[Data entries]

= = =

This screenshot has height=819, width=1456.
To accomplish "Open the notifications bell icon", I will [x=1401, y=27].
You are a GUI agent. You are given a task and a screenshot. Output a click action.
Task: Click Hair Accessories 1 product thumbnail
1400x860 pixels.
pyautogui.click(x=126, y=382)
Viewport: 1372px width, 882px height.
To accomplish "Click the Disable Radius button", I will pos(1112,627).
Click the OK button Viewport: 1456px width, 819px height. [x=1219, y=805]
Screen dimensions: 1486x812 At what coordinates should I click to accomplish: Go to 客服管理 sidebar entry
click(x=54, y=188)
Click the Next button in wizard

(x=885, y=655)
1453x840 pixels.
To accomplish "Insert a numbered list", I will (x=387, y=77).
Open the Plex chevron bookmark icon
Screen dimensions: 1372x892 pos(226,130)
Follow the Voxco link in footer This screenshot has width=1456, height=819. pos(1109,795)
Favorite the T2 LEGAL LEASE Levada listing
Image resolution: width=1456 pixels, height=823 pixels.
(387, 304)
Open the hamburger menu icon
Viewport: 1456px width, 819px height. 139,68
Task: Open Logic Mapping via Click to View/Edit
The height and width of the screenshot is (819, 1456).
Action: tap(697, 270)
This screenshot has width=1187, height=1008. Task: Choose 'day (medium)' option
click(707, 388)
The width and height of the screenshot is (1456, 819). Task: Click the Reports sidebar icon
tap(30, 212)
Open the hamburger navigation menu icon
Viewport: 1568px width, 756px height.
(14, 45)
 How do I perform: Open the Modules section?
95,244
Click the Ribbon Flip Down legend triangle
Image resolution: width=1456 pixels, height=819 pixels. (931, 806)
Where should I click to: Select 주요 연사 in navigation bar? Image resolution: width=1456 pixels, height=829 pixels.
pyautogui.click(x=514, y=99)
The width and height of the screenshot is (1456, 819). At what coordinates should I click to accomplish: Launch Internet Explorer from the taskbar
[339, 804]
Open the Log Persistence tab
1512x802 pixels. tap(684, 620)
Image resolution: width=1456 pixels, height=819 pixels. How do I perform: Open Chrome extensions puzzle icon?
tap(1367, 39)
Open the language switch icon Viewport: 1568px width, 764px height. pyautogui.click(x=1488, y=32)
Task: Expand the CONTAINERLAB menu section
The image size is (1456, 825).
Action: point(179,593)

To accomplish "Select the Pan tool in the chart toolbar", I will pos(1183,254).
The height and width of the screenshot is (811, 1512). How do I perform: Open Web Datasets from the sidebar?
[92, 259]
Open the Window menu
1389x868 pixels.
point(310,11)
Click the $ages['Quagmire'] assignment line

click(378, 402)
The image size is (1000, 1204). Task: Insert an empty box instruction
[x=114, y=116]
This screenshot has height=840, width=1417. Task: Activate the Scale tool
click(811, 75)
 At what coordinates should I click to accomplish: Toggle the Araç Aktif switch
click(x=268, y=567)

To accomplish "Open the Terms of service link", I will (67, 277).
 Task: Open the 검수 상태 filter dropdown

= = =

** Exercise instructions **
Output each line exactly, from the first line of the data down to the line that contains "Click the OK", both included.

** Problem solution **
This screenshot has height=819, width=1456.
To accomplish "Open the notifications bell icon", I will [x=1401, y=27].
You are a GUI agent. You are given a task and a screenshot. Output a click action.
Task: Click Hair Accessories 1 product thumbnail
1400x860 pixels.
pyautogui.click(x=126, y=382)
Viewport: 1372px width, 882px height.
To accomplish "Click the Disable Radius button", I will pos(1112,627).
Click the OK button Viewport: 1456px width, 819px height. [x=1219, y=805]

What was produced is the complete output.